Why equity funding could be best for your business.

Etini

Valued Contributor
Equity funding is when you let investors into your business in exchange for part ownership of the business. I believe equity funding is helpful to a business that needs capital but doesn't have the means to raise it. Below are the reasons equity funding could help an entrepreneur:

1) When you acquire equity funding it takes the burden of financing your business off you. You can focus on being creative to generate ideas for the business. It is not easy to run from pillar to post to find funding.

3) Equity funding can make the task of expanding your business much easier Investors are always ready to commit to a thriving business. You won't have to stress to find funds for your business.

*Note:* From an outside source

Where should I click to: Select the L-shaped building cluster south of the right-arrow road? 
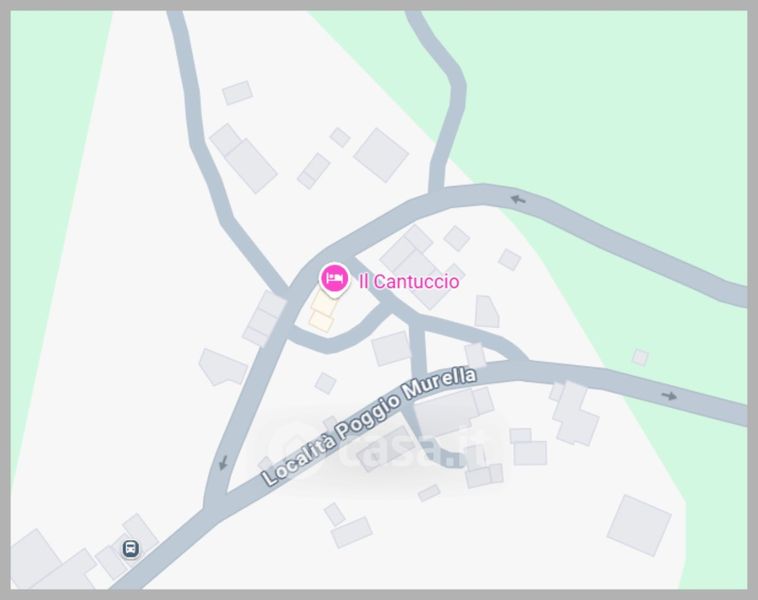pyautogui.click(x=573, y=413)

2) Equity funding keeps you from loans that may have high interest. There is a unique peace of mind one has when he/she runs a business without debts. It takes financial pressure off your business
 

Suba

Moderator
Staff member
Equity funding means that your business is open to receiving capital or capital participation from outside parties, whether from family, friends, etc. by issuing proof of capital participation. Apart from that, you can also issue an IPO by selling shares on the stock exchange. Apart from that, your business can also not distribute retained earnings in the form of dividends but provide new shares to shareholders. One of the advantages of equity funding is that it is not debt, so if the business goes bankrupt there is no obligation to return the capital. But if the investment capital is more than 50%, the business owner will lose control of the company.
 

Activator230822

Verified member
The equity funding is indeed a game changer for the business funding. Most entrepreneurs that usually face constraints in raising the required capital for the business growth and sustainability they are covered by the equity funding for that matter.
With the equity funding, the businesses benefit from the free offered capital by the investors that may be paid only a fraction of the profits generated by the entire business. The most challenging thing for that kind of funding is the qualification for the equity funding.
 

Yusra3

VIP Contributor
Equity funding provides business owners with access to investor capital without incurring debt or high interest rates associated with conventional bank loans; it speeds up development beyond the bootstrap efforts. Tradable part ownership increases capacities, infrastructure, and market standing significantly when venturing with strategic partners that provide operational guidelines, networks, and scaling know-how together with the infusion of cash. The balance is dilution for exponential growth.